* Tasks to perform:
1. List every common feature type or approach that the Spark notebook excerpt names as a starting point for text-based data problems.
2. Answer these questions from the Spark notebook excerpt:
(a) Which method is the only one currently available for this kind of sampling with DataFrames?
(b) What fractions are passed to randomSplit?
(c) Which Python method does the excerpt give as the simple way to tokenize a string?
3. Write a continuation of the Spark notebook excerpt, starting right after its last line.

-- START Supplied passage --

With DataFrames, only the sampleBy method is currently available, and a subset of rows of the initial dataframe is with a specific label is selected by sampling random uniform distribution.

For our exercises, we are just going to play with the fraction of the larger class and see an advnatage of downsampling it:

In [86]:
#1 is under represented class
fractions = {1.0:1.0, 0.0:0.5}
stratified = train_wlabels_df.sampleBy("label", fractions, 36L)

train, cv = stratified.randomSplit([0.8, 0.2])

# Feature engineering

Most of our features are text. There are several common types of features and approaches that form the "starting point" for NLP and text-based data problems. Here are a few of the common ones:

> Bag of words

> TF/IDF

> n-grams

> Stemming / part of speech tagging / etc.

> Feature hashing

## Some useful Python tools are:

> http://scikit-learn.org/stable/modules/feature_extraction.html

> http://www.nltk.org/

> http://www.nltk.org/howto/wordnet.html


## Prepare text features

We are going to try using all of the above techqniues, but with **spark.ml**

### Extract tokens

Our first step is to tokenize data. The simple way to tokenize a string (sentence) in Python is using the split() method as: 

In [87]:
input_document = "fruit eat tasty pie leaf cook tree computer computers laptop tech technology ceo jobs ipad iphone announce announced mac company companies employee employees user software released"
tokens = input_document.split(" ")

-- END Supplied passage --
-- START Data excerpt --

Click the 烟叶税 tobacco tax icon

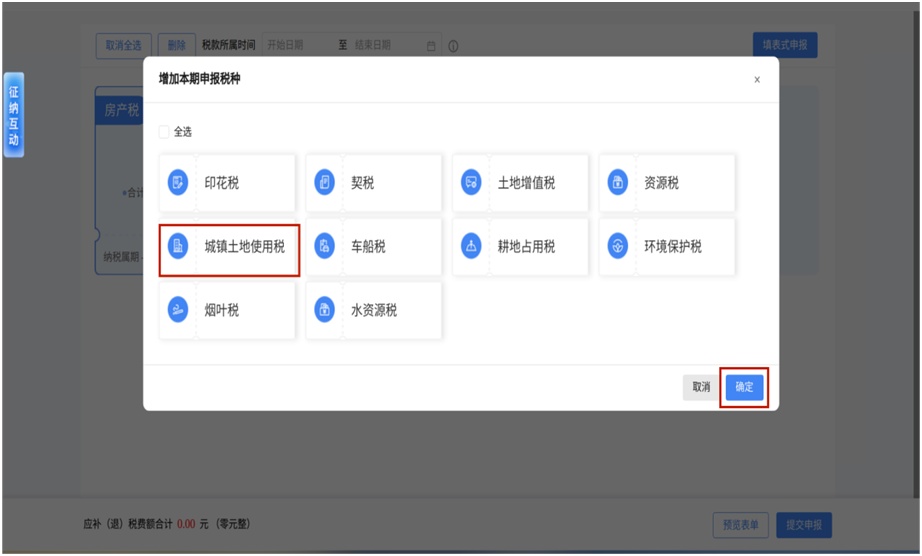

-- END Data excerpt --

* Answers for the tasks:
1.
- Bag of words
- TF/IDF
- n-grams
- Stemming / part of speech tagging / etc.
- Feature hashing

2.
(a) sampleBy
(b) 0.8 and 0.2
(c) split()

3.
print tokens

['fruit', 'eat', 'tasty', 'pie', 'leaf', 'cook', 'tree', 'computer', 'computers', 'laptop', 'tech', 'technology', 'ceo', 'jobs', 'ipad', 'iphone', 'announce', 'announced', 'mac', 'company', 'companies', 'employee', 'employees', 'user', 'software', 'released']


Spakr ML has 2 tokenizers: default Tokenizer and RegexTokenizer which allows to specify a custom pattern to tokenize on. The latter is more flexible, we are going to use it:

In [88]:
from pyspark.ml.feature import RegexTokenizer, Tokenizer

print "Prepare text features..."
#tokenizer = Tokenizer(inputCol="text", outputCol="words")
tokenizer = RegexTokenizer(inputCol="text", outputCol="words", pattern="\\W")
tokenized_df = tokenizer.transform(train_wlabels_df)
tokenized_df.select("words").show(5)

Prepare text features...
+--------------------+
|               words|
+--------------------+
|[insolite, art, e...|
|[israeli, missile...|
|[the, page, you, ...|
|[advertisement, b...|
|[make, more, mone...|
+--------------------+
only showing top 5 rows



In [89]:
tokenized_df.select("words").take(2)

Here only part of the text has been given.